20 September 2021

Social Europe: The Catalan pardons: what do they mean?

 The talk of the town across Spanish media for the past week has been the pardoning of the Catalan political prisoners jailed following the unofficial referendum on independence in October 2017. Despite heavy opposition from Spain’s Supreme Court and the conservative opposition party, the Partido Popular (PP), the socialist prime minister, Pedro Sánchez, confirmed the pardons at Barcelona’s Liceu Theatre, striving to promote concord rather than revenge.[...]

Opposition to the pardons has come from two very different standpoints. The PP, the far-right Vox and the Spanish-nationalist Ciudadanos—as well as the Spanish Supreme Court— claim that the political prisoners should not have been pardoned: their actions were unconstitutional, they included ‘sedition’ and misuse of public funds, and the prisoners showed no signs of remorse.[....]

The exiled Junts leader and 130th president of Catalonia, Carles Puigdemont, criticised the Spanish state for releasing the prisoners over three years late and said no one should be ‘sold’ that the pardon would solve the political problem. The party vice-president, Elsa Artadi, also affirmed this would not be a ‘turning point’ in the Catalan conflict, claiming the Spanish government was seeking to mask its own violations of rights against the independence movement. [...]

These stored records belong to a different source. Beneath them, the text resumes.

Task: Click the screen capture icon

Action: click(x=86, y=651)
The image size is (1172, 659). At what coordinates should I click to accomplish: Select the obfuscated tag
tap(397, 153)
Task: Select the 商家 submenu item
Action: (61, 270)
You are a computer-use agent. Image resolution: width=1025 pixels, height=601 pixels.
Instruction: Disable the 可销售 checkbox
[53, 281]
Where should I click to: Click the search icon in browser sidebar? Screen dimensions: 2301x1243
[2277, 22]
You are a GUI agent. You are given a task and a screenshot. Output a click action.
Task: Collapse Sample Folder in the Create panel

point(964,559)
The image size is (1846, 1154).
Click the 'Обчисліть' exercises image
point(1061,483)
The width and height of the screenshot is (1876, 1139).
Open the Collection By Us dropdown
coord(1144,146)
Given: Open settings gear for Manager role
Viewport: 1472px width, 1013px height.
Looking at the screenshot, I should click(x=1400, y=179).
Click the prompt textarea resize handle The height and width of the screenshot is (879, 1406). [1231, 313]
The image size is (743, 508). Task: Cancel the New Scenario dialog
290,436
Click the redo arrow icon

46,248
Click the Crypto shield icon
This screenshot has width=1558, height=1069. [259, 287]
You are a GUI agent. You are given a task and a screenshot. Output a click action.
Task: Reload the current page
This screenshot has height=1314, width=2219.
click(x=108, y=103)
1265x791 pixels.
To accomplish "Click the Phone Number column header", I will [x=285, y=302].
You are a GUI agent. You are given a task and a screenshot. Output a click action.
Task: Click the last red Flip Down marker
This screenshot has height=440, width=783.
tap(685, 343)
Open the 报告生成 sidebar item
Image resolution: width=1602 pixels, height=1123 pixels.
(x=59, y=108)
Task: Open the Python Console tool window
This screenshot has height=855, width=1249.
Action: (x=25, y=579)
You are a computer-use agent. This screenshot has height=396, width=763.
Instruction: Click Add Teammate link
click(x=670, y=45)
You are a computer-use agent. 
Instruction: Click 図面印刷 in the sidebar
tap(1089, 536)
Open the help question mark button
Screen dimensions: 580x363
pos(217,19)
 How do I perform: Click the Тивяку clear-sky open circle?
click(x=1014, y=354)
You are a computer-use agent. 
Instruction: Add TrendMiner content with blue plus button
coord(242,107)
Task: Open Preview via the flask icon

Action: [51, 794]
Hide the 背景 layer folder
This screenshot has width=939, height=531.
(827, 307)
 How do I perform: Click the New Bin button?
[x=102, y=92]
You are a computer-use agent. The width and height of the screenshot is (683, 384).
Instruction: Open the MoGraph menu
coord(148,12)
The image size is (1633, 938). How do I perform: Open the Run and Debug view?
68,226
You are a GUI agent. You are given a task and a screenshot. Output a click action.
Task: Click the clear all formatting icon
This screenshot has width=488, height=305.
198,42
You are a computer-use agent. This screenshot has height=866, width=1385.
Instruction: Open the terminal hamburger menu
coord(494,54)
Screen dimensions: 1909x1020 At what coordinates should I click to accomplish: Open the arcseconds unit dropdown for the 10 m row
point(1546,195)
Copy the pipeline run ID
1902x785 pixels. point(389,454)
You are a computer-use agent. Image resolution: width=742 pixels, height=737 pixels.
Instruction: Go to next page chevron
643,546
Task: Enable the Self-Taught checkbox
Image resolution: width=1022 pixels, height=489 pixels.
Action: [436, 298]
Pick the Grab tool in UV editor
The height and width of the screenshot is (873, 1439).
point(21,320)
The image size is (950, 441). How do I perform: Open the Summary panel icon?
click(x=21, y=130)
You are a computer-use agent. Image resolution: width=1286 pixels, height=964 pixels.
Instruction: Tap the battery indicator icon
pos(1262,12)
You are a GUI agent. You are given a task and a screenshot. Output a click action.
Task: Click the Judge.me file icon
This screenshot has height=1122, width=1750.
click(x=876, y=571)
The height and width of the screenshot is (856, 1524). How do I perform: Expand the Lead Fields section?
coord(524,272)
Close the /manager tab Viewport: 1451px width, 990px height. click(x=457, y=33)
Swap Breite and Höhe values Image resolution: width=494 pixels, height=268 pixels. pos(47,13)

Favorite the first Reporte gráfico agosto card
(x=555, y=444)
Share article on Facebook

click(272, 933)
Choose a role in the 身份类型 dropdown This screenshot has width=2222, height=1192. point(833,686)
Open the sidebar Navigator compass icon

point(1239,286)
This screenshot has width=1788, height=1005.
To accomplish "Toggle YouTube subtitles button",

On Monday of last week, a resolution by the Parliamentary Assembly of the Council of Europe urged that the prisoners be released and that Spain ‘consider dropping extradition proceedings against Catalan politicians living abroad’. An aggressive response followed from the judiciary in Spain, leading some to ask: are the pardons a step towards peace, or a red herring in the face of increasing international condemnation of the Spanish judiciary?